(Given data)

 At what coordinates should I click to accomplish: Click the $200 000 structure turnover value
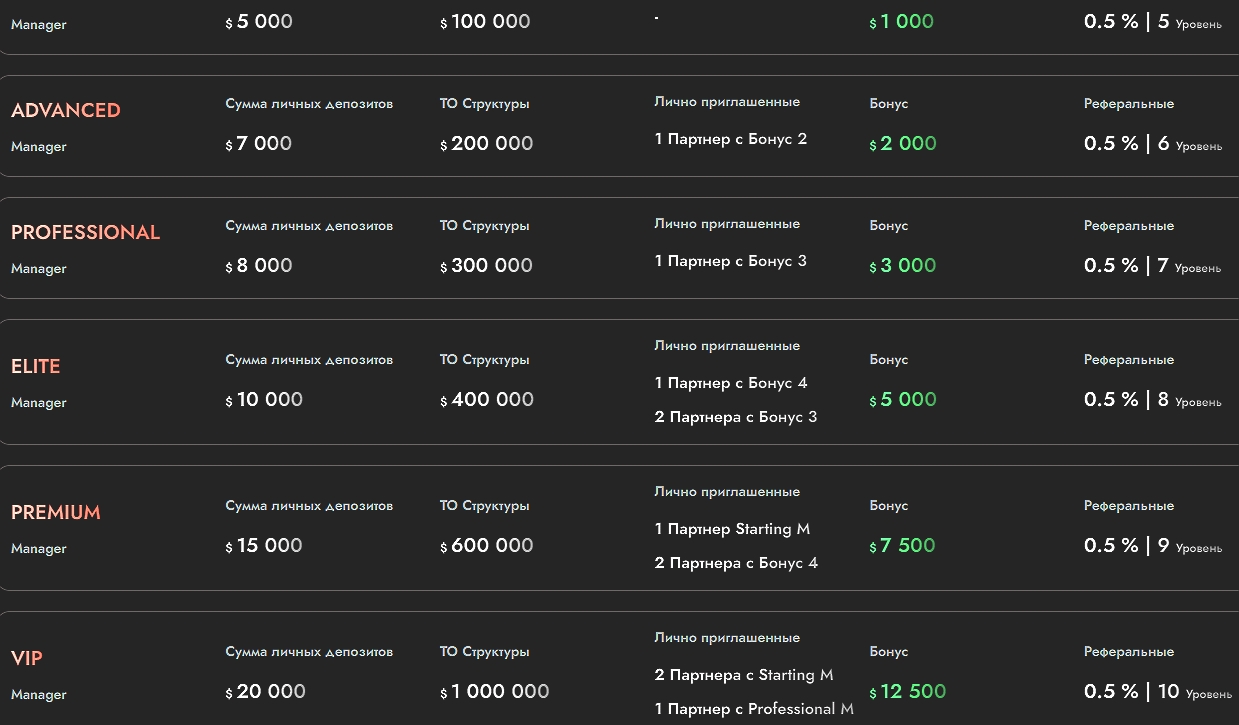487,144
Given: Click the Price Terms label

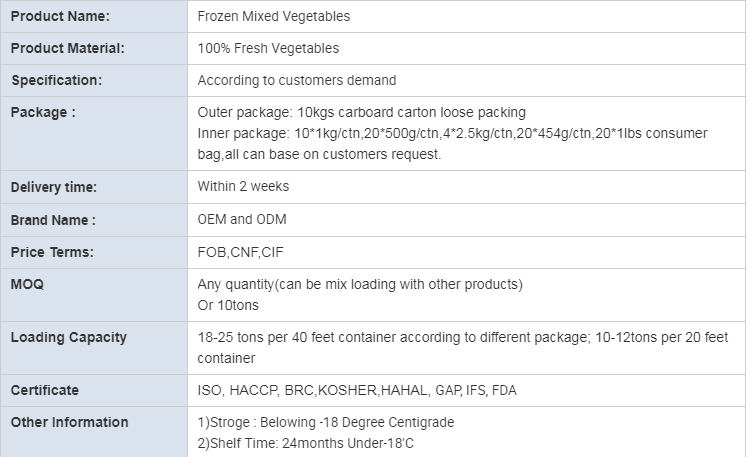Looking at the screenshot, I should (x=52, y=252).
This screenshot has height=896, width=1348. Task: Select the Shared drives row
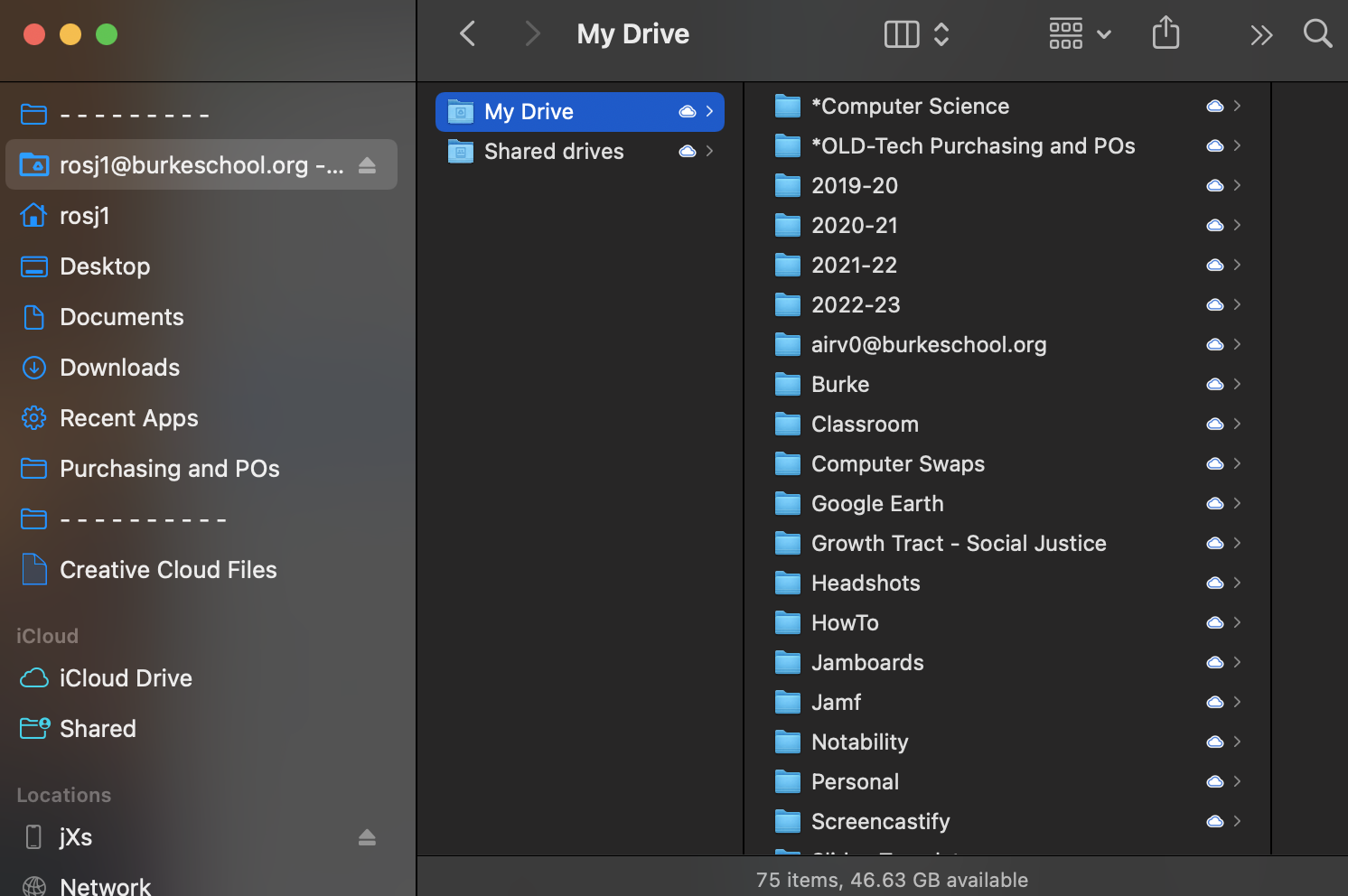pos(554,151)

(End Given data)

Verbatim copy with pictures excluded: write out the records above in full.

 At what coordinates should I click to accomplish: Click the $200 000 structure turnover value
487,144
Given: Click the Price Terms label

Looking at the screenshot, I should (x=52, y=252).
This screenshot has height=896, width=1348. Task: Select the Shared drives row
pos(554,151)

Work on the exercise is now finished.